(Collected data entries)
┄┄┄┄┄┄┄┄┄┄┄┄┄┄┄┄┄┄┄┄
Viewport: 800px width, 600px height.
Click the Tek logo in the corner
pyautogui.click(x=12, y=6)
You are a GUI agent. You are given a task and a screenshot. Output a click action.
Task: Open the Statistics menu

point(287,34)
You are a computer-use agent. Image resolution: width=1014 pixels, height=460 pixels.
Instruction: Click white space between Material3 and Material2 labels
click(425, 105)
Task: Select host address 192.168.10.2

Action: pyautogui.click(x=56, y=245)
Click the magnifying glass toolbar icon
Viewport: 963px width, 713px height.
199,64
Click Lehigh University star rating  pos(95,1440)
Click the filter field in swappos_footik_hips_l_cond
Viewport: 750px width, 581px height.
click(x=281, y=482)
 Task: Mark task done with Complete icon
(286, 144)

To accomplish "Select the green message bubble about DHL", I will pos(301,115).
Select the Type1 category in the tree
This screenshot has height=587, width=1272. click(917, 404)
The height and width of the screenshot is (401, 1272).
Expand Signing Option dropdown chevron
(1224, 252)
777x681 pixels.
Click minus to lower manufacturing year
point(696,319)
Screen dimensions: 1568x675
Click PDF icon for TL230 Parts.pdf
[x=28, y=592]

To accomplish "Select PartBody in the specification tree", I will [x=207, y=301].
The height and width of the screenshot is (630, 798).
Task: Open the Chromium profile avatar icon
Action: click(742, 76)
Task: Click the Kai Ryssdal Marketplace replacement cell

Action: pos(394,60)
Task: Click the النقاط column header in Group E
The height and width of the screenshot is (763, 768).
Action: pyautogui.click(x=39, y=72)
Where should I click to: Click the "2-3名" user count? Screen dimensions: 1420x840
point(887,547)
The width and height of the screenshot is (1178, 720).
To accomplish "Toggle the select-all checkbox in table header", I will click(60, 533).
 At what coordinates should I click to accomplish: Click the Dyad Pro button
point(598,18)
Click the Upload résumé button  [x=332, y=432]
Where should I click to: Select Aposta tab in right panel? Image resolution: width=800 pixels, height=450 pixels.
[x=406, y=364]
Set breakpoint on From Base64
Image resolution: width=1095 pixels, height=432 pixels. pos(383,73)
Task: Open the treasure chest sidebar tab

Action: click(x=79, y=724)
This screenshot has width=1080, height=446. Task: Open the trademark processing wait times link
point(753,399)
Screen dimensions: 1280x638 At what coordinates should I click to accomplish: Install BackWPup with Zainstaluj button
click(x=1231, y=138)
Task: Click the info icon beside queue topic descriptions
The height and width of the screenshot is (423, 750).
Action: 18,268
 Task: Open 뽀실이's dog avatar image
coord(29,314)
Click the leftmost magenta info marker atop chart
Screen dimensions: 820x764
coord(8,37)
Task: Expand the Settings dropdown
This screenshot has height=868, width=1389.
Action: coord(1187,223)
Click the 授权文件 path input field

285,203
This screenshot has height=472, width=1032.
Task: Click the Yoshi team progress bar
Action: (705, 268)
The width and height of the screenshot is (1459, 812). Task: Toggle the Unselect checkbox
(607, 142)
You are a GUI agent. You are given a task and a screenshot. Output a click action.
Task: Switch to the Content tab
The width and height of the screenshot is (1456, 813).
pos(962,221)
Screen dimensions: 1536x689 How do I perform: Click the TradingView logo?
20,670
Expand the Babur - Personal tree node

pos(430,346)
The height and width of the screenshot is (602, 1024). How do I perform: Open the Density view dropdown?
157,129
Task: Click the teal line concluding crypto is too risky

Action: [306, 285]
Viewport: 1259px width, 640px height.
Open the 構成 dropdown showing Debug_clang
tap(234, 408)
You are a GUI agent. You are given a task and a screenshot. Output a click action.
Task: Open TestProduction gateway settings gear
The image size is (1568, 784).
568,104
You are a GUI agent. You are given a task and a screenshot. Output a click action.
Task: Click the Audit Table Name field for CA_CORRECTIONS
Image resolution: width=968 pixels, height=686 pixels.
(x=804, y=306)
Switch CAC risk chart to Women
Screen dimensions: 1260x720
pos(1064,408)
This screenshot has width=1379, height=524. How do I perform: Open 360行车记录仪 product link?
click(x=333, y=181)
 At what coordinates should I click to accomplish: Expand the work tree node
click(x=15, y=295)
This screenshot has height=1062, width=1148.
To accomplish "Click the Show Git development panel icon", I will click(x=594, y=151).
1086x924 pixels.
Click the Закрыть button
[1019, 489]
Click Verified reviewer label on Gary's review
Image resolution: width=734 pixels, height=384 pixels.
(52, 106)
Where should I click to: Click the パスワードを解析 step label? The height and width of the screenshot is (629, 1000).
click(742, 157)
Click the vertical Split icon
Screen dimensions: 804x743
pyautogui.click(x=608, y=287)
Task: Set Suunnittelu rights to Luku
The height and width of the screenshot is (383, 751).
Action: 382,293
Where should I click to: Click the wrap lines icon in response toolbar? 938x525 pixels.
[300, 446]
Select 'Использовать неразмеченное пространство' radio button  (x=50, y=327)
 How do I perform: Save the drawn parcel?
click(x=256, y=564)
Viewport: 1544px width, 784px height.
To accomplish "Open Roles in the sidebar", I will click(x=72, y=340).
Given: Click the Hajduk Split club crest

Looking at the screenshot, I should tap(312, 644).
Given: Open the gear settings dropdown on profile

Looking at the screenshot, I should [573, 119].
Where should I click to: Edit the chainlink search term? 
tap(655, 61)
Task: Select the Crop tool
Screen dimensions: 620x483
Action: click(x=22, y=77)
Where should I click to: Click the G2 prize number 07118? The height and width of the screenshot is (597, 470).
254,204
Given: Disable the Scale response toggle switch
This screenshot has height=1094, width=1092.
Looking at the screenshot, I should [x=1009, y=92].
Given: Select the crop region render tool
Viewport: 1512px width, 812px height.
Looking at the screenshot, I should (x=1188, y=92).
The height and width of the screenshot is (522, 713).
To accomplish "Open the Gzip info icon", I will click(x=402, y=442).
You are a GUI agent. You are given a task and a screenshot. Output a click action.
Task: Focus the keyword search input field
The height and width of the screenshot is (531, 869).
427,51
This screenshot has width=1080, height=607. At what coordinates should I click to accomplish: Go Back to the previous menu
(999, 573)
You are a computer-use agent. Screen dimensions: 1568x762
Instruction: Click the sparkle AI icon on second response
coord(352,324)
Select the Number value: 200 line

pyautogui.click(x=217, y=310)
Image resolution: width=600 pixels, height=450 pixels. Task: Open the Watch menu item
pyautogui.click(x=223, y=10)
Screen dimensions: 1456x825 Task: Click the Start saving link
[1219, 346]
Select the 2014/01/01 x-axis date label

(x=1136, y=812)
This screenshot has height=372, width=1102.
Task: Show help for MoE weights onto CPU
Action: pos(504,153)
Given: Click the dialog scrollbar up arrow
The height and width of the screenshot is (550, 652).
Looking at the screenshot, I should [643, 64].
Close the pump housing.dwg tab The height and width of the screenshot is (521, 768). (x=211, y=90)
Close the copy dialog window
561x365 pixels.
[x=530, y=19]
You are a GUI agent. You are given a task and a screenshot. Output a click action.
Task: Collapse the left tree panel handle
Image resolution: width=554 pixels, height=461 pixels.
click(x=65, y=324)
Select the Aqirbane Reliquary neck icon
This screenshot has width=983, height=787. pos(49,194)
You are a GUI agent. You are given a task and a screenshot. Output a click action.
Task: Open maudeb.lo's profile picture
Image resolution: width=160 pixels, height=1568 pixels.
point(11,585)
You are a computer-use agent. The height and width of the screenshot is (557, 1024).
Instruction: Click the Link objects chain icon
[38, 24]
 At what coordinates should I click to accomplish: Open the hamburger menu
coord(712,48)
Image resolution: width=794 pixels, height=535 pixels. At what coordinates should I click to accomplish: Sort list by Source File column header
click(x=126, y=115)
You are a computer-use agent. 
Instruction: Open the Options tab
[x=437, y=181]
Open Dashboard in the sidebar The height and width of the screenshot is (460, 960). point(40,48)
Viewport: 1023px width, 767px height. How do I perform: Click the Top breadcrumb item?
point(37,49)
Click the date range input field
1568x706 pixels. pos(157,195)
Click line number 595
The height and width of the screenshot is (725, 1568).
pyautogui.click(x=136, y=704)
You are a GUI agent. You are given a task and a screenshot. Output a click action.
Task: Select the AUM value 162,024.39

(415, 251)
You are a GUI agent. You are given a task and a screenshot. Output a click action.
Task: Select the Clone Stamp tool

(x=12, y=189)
┄┄┄┄┄┄┄┄┄┄┄┄┄┄┄┄┄┄┄┄
» Task requirements
The lines in the records above that include the word "info" must be copied out.

» Task response
Task: Click the info icon beside queue topic descriptions
Click the leftmost magenta info marker atop chart
To accomplish "Open the Gzip info icon", I will click(x=402, y=442).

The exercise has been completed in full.